As férias anuais remuneradas são um direito de todo trabalhador com vínculo regido pela Consolidação das Leis do Trabalho. A cada período de doze meses de vigência do contrato — o chamado período aquisitivo — o empregado adquire o direito a um descanso, em regra de trinta dias corridos, sem prejuízo da remuneração. Esta ferramenta foi concebida para oferecer ao trabalhador uma estimativa do montante a receber, considerando o salário, o terço constitucional e a eventual venda de parte do período.

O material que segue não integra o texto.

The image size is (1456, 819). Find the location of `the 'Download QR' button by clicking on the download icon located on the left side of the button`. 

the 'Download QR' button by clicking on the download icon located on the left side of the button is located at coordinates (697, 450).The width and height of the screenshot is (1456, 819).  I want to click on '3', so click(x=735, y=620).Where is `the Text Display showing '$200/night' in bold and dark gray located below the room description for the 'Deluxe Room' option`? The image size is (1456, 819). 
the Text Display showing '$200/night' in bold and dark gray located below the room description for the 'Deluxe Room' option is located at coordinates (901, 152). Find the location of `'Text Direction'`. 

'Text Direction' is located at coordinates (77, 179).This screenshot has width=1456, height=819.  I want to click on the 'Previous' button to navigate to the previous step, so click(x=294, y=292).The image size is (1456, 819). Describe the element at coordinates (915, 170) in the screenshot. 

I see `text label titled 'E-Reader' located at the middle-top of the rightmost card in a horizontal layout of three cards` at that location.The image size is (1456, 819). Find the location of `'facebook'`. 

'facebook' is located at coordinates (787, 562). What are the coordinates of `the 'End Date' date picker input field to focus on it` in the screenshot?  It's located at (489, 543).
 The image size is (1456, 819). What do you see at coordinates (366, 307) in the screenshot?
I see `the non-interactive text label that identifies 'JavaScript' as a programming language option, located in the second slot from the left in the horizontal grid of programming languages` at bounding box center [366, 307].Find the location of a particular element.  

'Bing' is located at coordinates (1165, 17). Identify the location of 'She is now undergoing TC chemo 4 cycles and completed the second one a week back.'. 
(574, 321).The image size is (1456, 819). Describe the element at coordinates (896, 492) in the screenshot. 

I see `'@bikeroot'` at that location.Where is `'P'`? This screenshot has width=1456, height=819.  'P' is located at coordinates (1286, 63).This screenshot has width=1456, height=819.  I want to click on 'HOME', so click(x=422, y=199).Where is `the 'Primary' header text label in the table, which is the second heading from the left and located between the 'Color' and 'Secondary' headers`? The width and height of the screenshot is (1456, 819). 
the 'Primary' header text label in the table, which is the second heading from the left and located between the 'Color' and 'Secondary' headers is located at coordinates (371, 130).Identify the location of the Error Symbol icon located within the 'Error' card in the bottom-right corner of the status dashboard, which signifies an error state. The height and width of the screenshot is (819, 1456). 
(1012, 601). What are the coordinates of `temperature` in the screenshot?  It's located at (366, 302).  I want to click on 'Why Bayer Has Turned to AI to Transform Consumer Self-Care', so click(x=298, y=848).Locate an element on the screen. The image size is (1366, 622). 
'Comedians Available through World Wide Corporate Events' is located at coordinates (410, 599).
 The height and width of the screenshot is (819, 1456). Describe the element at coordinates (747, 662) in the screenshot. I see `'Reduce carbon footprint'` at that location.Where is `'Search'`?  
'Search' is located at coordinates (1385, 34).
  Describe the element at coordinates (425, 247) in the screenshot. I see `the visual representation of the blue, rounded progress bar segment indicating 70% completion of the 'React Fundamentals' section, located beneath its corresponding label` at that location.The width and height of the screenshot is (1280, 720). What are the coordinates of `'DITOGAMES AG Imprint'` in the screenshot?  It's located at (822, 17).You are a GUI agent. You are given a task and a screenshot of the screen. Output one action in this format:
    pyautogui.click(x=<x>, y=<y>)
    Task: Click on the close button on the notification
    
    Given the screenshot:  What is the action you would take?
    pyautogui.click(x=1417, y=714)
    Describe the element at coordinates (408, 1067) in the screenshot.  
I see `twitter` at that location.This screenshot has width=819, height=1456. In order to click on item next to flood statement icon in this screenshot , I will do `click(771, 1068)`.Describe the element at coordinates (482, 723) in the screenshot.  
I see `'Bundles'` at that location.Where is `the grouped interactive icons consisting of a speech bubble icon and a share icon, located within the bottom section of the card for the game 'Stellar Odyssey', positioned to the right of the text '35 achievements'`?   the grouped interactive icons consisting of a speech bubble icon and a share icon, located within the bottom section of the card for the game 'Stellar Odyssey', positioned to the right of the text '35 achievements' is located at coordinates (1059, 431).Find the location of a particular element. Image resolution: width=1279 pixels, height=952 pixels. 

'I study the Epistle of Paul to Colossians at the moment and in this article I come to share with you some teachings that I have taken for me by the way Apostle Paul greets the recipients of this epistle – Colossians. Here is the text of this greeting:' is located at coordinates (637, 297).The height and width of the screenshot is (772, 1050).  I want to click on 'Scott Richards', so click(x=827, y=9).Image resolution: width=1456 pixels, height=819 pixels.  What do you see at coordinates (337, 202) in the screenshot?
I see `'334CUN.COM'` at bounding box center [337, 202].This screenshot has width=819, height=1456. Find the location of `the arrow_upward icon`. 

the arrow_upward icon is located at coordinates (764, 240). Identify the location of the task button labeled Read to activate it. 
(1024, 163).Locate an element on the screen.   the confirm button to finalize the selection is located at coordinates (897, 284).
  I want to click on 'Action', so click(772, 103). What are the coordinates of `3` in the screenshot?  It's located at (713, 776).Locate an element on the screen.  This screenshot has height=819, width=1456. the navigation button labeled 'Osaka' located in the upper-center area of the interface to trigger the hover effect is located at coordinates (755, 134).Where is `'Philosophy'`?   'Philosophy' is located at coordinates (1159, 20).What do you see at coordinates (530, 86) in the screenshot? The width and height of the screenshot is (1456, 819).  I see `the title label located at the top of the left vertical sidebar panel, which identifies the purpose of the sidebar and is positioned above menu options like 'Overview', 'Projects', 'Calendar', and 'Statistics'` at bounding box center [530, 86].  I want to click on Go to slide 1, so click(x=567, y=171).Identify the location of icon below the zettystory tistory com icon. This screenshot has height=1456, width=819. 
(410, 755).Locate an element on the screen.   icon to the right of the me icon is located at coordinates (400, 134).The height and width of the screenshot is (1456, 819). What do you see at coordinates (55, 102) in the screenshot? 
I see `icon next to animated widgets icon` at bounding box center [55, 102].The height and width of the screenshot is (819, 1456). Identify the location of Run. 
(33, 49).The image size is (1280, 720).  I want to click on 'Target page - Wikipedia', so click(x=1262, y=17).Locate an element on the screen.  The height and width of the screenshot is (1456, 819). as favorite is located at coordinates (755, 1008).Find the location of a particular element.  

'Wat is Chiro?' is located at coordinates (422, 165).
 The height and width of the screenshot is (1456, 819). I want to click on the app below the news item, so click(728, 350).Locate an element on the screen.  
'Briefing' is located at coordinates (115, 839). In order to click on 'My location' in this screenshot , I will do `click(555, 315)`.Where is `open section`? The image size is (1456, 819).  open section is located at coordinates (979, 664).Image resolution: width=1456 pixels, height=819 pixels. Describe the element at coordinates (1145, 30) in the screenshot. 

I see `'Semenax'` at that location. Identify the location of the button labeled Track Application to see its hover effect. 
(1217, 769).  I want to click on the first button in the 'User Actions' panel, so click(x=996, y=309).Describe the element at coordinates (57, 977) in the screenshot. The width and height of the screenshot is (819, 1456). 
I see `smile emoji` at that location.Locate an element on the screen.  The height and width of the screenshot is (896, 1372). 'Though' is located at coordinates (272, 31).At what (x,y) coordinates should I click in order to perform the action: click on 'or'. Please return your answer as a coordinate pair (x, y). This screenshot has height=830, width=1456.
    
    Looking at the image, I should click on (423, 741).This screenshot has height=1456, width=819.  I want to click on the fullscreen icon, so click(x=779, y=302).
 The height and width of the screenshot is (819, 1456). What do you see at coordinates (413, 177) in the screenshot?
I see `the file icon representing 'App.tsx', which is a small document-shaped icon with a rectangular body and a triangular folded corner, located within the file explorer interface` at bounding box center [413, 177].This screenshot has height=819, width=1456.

A calculadora não decide o seu caso: ela apenas projeta valores a partir dos dados informados, para que você tenha uma noção inicial daquilo que pode lhe ser devido antes de procurar orientação especializada. Os valores exibidos são meramente ilustrativos e não representam qualquer garantia de recebimento.

Base legal das férias

O direito às férias está assentado em normas claras e consolidadas. As principais são as seguintes:

  • Constituição Federal, art. 7º, XVII — assegura o gozo de férias anuais remuneradas com, pelo menos, um terço a mais do que o salário normal (o conhecido terço constitucional).
  • CLT, arts. 129 a 145 — disciplinam o instituto como um todo: aquisição, concessão, duração e pagamento.
  • CLT, art. 130 — fixa a duração das férias conforme o número de faltas injustificadas no período aquisitivo, podendo reduzir os trinta dias na medida em que as ausências aumentam.
  • CLT, art. 134, § 1º — permite, desde a reforma trabalhista (Lei nº 13.467/2017), o fracionamento das férias em até três períodos, havendo concordância do empregado, sendo um deles de pelo menos quatorze dias corridos.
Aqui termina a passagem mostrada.